Start of Material for this exercise
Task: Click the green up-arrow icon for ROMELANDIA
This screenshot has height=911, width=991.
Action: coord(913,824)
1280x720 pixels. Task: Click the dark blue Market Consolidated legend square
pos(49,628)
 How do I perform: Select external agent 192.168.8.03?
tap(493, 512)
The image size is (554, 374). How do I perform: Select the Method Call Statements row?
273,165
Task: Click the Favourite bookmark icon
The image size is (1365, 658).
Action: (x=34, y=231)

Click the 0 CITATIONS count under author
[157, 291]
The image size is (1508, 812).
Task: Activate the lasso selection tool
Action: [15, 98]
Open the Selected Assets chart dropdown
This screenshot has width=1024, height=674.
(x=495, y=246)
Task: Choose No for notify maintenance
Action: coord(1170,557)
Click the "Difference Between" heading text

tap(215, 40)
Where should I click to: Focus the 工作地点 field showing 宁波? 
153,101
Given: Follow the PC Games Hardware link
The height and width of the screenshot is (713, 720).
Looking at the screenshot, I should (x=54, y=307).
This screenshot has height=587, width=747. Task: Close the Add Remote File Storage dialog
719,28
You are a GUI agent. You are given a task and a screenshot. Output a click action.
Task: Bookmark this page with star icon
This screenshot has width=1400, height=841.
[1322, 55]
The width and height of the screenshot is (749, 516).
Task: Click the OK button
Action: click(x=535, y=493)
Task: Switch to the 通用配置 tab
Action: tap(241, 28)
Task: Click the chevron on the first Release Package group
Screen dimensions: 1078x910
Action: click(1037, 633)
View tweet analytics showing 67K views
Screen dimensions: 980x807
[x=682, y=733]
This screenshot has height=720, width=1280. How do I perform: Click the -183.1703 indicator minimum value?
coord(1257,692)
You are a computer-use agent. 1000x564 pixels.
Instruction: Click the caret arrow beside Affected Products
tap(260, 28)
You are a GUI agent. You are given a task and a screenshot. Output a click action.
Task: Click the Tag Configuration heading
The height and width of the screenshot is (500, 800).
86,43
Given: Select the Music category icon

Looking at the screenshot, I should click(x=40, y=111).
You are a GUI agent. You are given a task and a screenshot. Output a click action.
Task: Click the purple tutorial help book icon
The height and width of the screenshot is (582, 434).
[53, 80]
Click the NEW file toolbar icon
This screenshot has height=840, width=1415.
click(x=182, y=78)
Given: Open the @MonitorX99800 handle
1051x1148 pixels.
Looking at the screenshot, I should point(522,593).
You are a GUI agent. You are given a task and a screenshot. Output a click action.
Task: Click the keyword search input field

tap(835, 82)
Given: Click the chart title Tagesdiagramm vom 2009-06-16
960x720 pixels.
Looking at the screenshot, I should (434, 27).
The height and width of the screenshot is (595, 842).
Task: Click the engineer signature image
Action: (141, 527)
End of Material for this exercise
Try it:
Please print the records above exactly, leaving nothing out.

Expected answer:
Task: Click the green up-arrow icon for ROMELANDIA
This screenshot has height=911, width=991.
Action: coord(913,824)
1280x720 pixels. Task: Click the dark blue Market Consolidated legend square
pos(49,628)
 How do I perform: Select external agent 192.168.8.03?
tap(493, 512)
The image size is (554, 374). How do I perform: Select the Method Call Statements row?
273,165
Task: Click the Favourite bookmark icon
The image size is (1365, 658).
Action: (x=34, y=231)

Click the 0 CITATIONS count under author
[157, 291]
The image size is (1508, 812).
Task: Activate the lasso selection tool
Action: [15, 98]
Open the Selected Assets chart dropdown
This screenshot has width=1024, height=674.
(x=495, y=246)
Task: Choose No for notify maintenance
Action: coord(1170,557)
Click the "Difference Between" heading text

tap(215, 40)
Where should I click to: Focus the 工作地点 field showing 宁波? 
153,101
Given: Follow the PC Games Hardware link
The height and width of the screenshot is (713, 720).
Looking at the screenshot, I should (x=54, y=307).
This screenshot has height=587, width=747. Task: Close the Add Remote File Storage dialog
719,28
You are a GUI agent. You are given a task and a screenshot. Output a click action.
Task: Bookmark this page with star icon
This screenshot has width=1400, height=841.
[1322, 55]
The width and height of the screenshot is (749, 516).
Task: Click the OK button
Action: click(x=535, y=493)
Task: Switch to the 通用配置 tab
Action: tap(241, 28)
Task: Click the chevron on the first Release Package group
Screen dimensions: 1078x910
Action: click(1037, 633)
View tweet analytics showing 67K views
Screen dimensions: 980x807
[x=682, y=733]
This screenshot has height=720, width=1280. How do I perform: Click the -183.1703 indicator minimum value?
coord(1257,692)
You are a computer-use agent. 1000x564 pixels.
Instruction: Click the caret arrow beside Affected Products
tap(260, 28)
You are a GUI agent. You are given a task and a screenshot. Output a click action.
Task: Click the Tag Configuration heading
The height and width of the screenshot is (500, 800).
86,43
Given: Select the Music category icon

Looking at the screenshot, I should click(x=40, y=111).
You are a GUI agent. You are given a task and a screenshot. Output a click action.
Task: Click the purple tutorial help book icon
The height and width of the screenshot is (582, 434).
[53, 80]
Click the NEW file toolbar icon
This screenshot has height=840, width=1415.
click(x=182, y=78)
Given: Open the @MonitorX99800 handle
1051x1148 pixels.
Looking at the screenshot, I should point(522,593).
You are a GUI agent. You are given a task and a screenshot. Output a click action.
Task: Click the keyword search input field

tap(835, 82)
Given: Click the chart title Tagesdiagramm vom 2009-06-16
960x720 pixels.
Looking at the screenshot, I should (434, 27).
The height and width of the screenshot is (595, 842).
Task: Click the engineer signature image
Action: (141, 527)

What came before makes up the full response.